▶ **Objetivos**
1. Verta para o inglês esta frase da crítica sobre “Proibido Acesso”: "A imagem é uma questão na obra."
2. Retome a crítica sobre “Proibido Acesso” a partir do ponto em que ela termina.

▶ **Trecho do texto**
━━━━
Ao fundo de “Proibido Acesso”, uma projeção toma conta de quase toda a parede e apresenta uma sucessão de frases ou vídeos que se associam as outras imagens de cena, por vezes satirizando, por vezes contrapondo e por vezes replicando. Os vídeos que evidenciam o corpo do ator e suas relações de toque consigo mesmo, em ligeiras masturbações em looping com a própria boca, lembram os videoartes do Teatro das PombaGira. Se em alguns momentos os vídeos compõem sincronicamente com a cena, como a projeção de He-Man junto com a narração da foda feita pelo ator com voz distorcida; em outros, as cenas projetadas capturam a atenção de modo a quase nos dissociar da cena em si. Há uma hipnose da imagem.
A imagem é uma questão na obra. Existe uma dramaturgia dos signos em “Proibido Acesso”, onde algum objeto ou imagem trazido para o espaço parece abrir uma cadeia de significados no espectador que dispensam quaisquer outras narrativas, ações maiores ou algo que explique e destrua a imagem em autocelebração. E o que o signo pede é que ele tenha espaço para se instaurar, como no ato longo de banhar o corpo com óleo – uma ação apenas estendida e tomando o tempo necessário para se concluir – é esse mesmo tempo que permite que a imagem em si se construa e que outros sentidos, como o cheiro, se apresentem. E nesse ponto, temos o erótico como anunciação. Aquilo que contorna.
Mas, se a obra parece apostar nessas imagens e seguir para uma exploração da presença do ator em cena e o tempo estendido dos seus movimentos; por outro, parece trair seu próprio procedimento quando apresenta a narração sobre o que envolveu a criação da obra, buscando uma abordagem documental ou formalismo poético daquilo que é puro gozo e experiência. São as narrativas muito objetivas, limpas e documentais que retiram a excitação da cena e nos deixam a mercê de outros processos racionais não tão urgentes naquele momento.
━━━━
▶ **Amostras do material**
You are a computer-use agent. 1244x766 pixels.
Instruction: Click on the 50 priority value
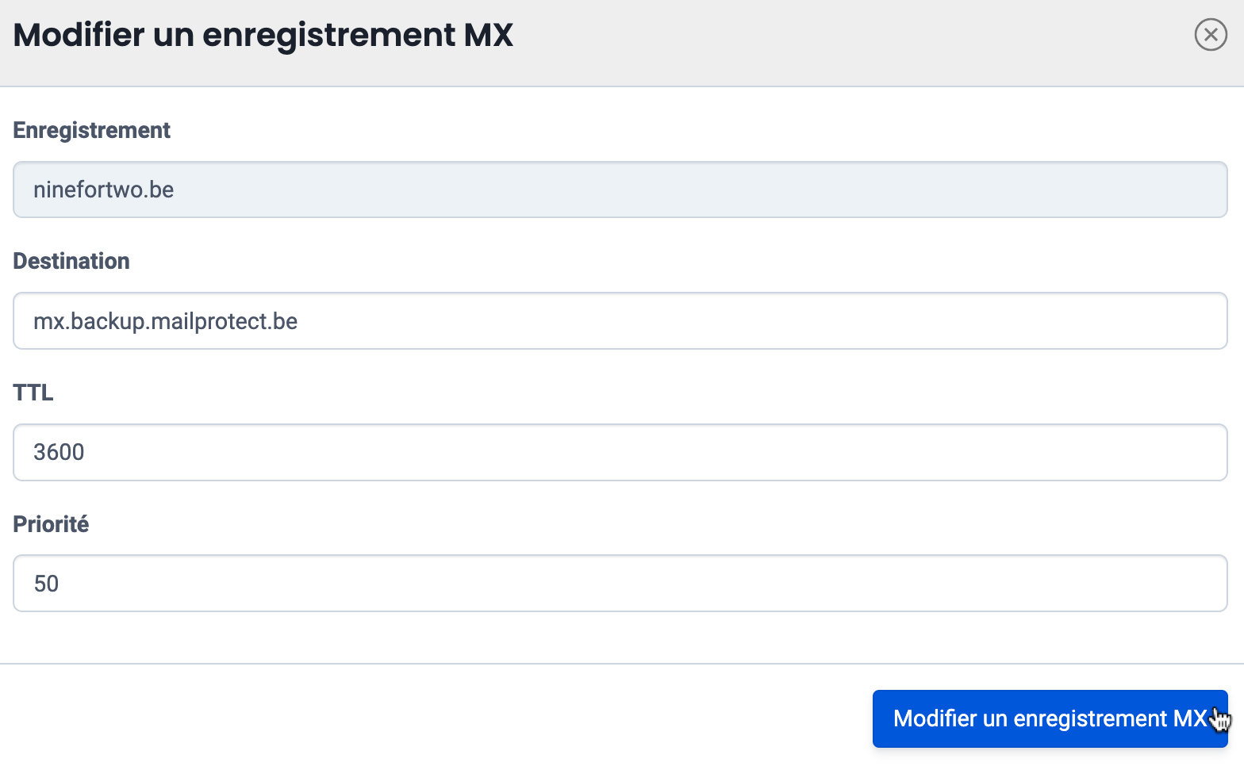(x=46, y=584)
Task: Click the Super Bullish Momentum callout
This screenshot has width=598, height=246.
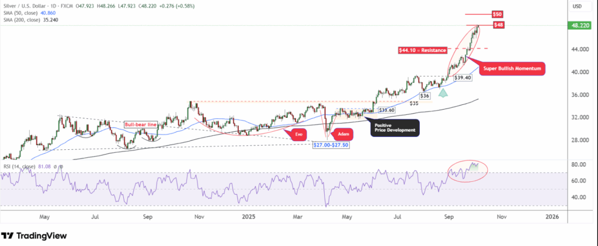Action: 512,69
━━━━
▶ **Resultados das tarefas**
1. The image is an issue in the work.

2.
“Proibido Acesso” traz ao centro aquilo que está escondido no subterrâneo, os dark rooms dos nossos desejos, as práticas de bdsm e as fissuras entre risco e gozo. Ao mesmo tempo que enaltece o corpo do jovem, branco, homem com musculatura definida replicando as esculturas europeias renascentistas que mostram como nossa excitação está vinculada a uma cultura imagética padronizada e repetida. É uma peça íntima, não exatamente pessoal e muito menos com pretensões políticas de articulação coletiva; mas, íntima. E então, qual o espaço do erotismo, da pornografia e da intimidade no teatro? Qual o espaço da memória e imagem criadas ao bel prazer, mas não da ordem do deleite estético, mas da busca por o que pode [sentir] o corpo para subverter a máxima espinosana?
A linha curatorial da mostra local desse festival vai se delineando mais a cada apresentação que assistimos e poder observar a cena local por esse recorte tem sido uma das coisas que mais me instiga em eventos como esse. Percebo a recorrência de homens protagonistas no teatro adulto desse recorte, onde inclusive a sexualidade e as performances de gênero são as questões que tomam o centro. As mulheres atrizes aparecem nas montagens infantis e de animação, sem restrição etária do público. Nesse ponto, lembro então do texto de Audre Lorde, “Os usos do erótico e o erótico como poder” e deixo aqui o último parágrafo de seu texto, para também encerrar o meu, como provocação para o que virá.
“Reconhecer o poder do erótico em nossas vidas pode nos dar a energia necessária pra fazer mudanças genuínas em nosso mundo, mais que meramente estabelecer uma mudança de personagens no mesmo drama tedioso. Pois não só tocamos nossa fonte mais profundamente criativa, mas fazemos o que é fêmeo e autoafirmativo frente a uma sociedade racista, patriarcal e anti-erótica” (LORDE).